The complications recorded in the current meta-analysis included dislocation, trochanteric bursitis, wound infection, thigh pain and all-case mortality, many of which might not have been related to material differences. Dislocation is likely to be associated with surgical approach, inclination of the cup position, fixation technique and the experience of the surgeon [9, 72, 7884]. Wound infection would be influenced by the timing of prophylactic administration of antibiotics, wound class, operative procedure and patient risk index [8589]. Thigh pain was related to size of the femur head and fitting of cement stems [9, 90]. The pooled analysis found no significant differences in total complication rates between MOM-THA and MOP-THA, indicating that the different bearing surfaces (MOM or MOP) had no significant influence on the incidence of total complications.

Many published studies found that age, physical status, physical activity and arthritis of other joints might influence clinical scores [79, 71, 73]. No immediate relationship between cup-liner material and clinical scores was identified [8]. Our study found similar results for both treatment groups after examining assessments made using different hip-function scoring systems, and neither HHS nor WOMAC differed between patients undergoing MOM-THA and MOP-THA. This suggests that the different bearing surfaces (MOM or MOP) had no significant influence on clinical scores.
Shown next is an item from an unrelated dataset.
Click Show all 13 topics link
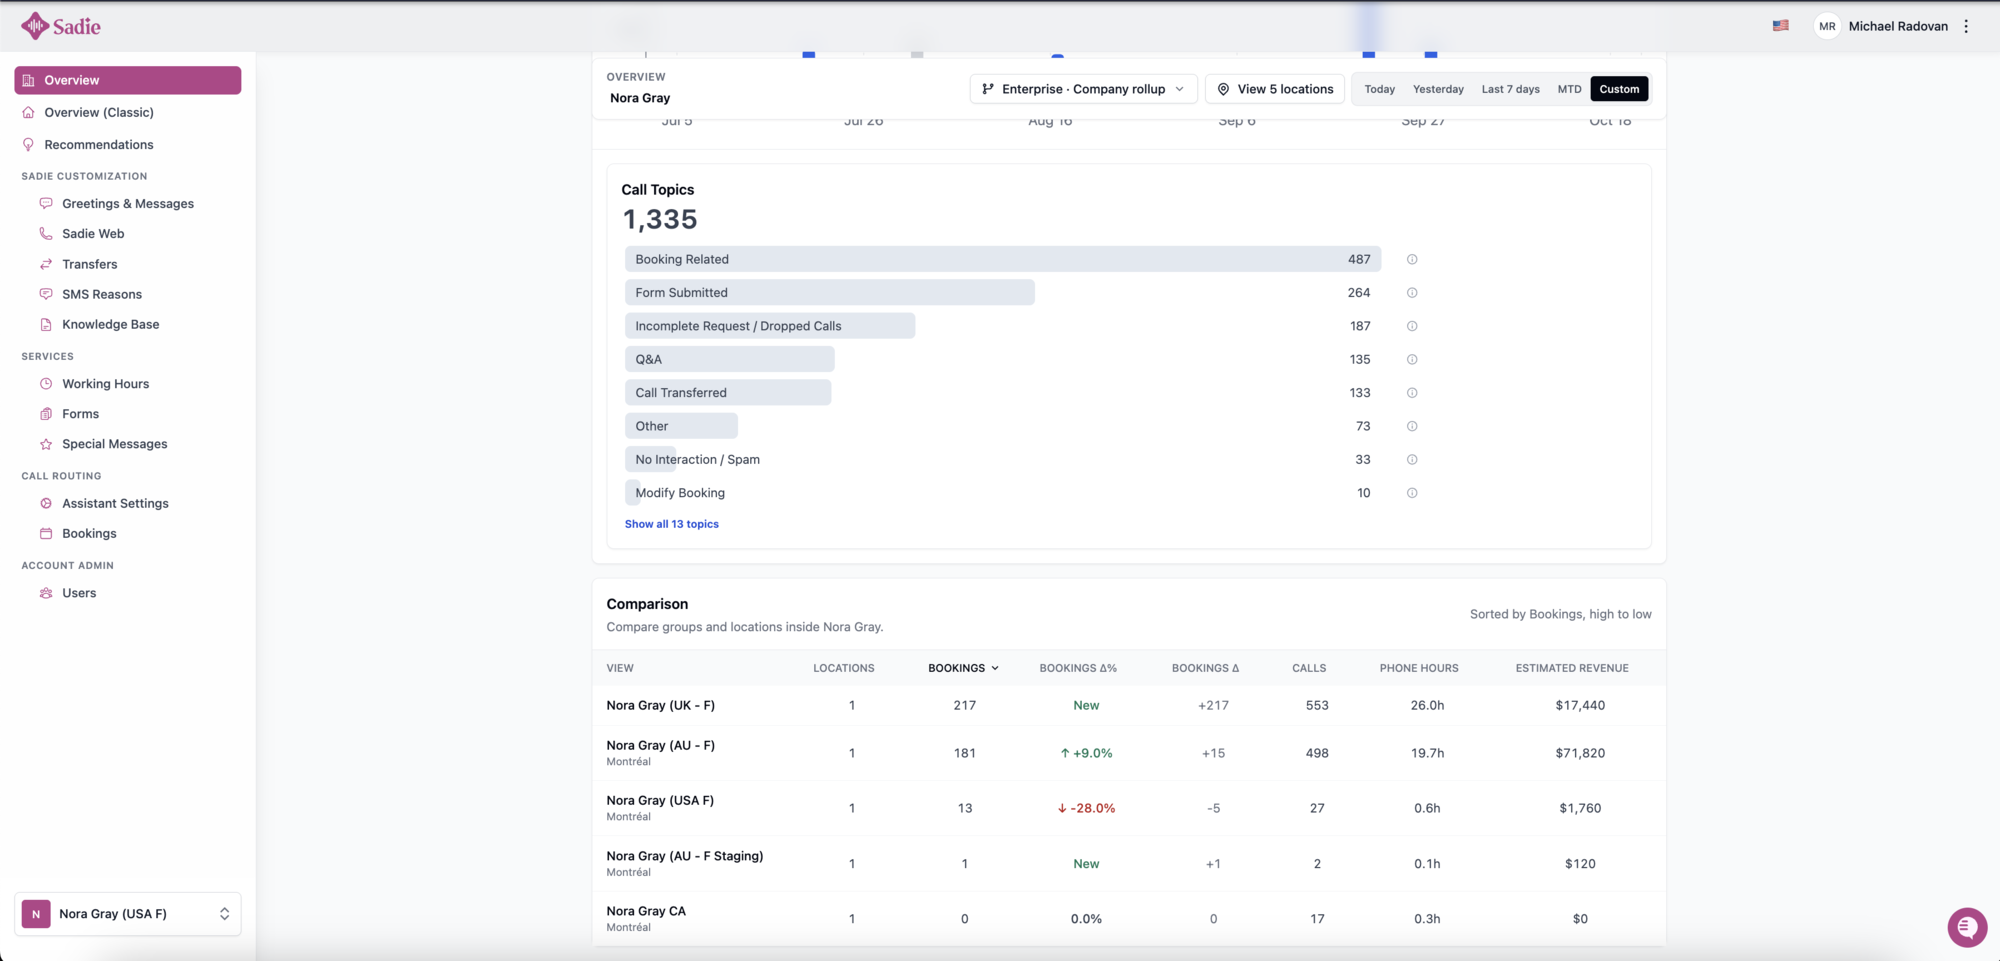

Another potential bearing system uses ceramic-on-ceramic, the advantages of which include extreme hardness and scratch resistance, improved lubrication creating a low coefficient of friction resulting in excellent wear resistance and decreased and less bioactive particulate debris compared with polyethylene or metal bearings. They do, however, also have disadvantages, such as fracture of the ceramic, accelerated wear, rattling and high cost [9195].

Our study had several limitations. The main weakness of this study was the low number of randomised trials analysed. Although most studies reported metal ion concentrations (n = 5), only two studies provided data for each metal ion concentration (as serum metal ions, urine metal ions or erythrocyte metal ions). The data from the eight selected studies were therefore not as good as claimed (complications in four studies, ion concentration in only two) and the result should therefore be interpreted with caution. Moreover, the meta-analysis was not performed when heterogeneity was significant. The low number of studies means that estimates from the analyses were imprecise and did not allow any meaningful conclusions to be drawn. Publication bias might also have distorted the results. Second, most of the selected studies were underpowered and the follow-up period was short: shorter than the accepted objective criteria periods for survival rate and most metal-induced diseases. Because of insufficient evidence, the implications of these changes are unclear.

In summary, this analysis found insufficient evidence to identify any clinical advantage of MOM-THA, compared with MOP-THA. Cobalt and chromium ion concentrations were elevated following MOM-THA, but there was no significant difference in total complication rate (including all-case mortality) between the two groups in the short- to mid-term follow-up period. MOM bearings in THA should be used with caution.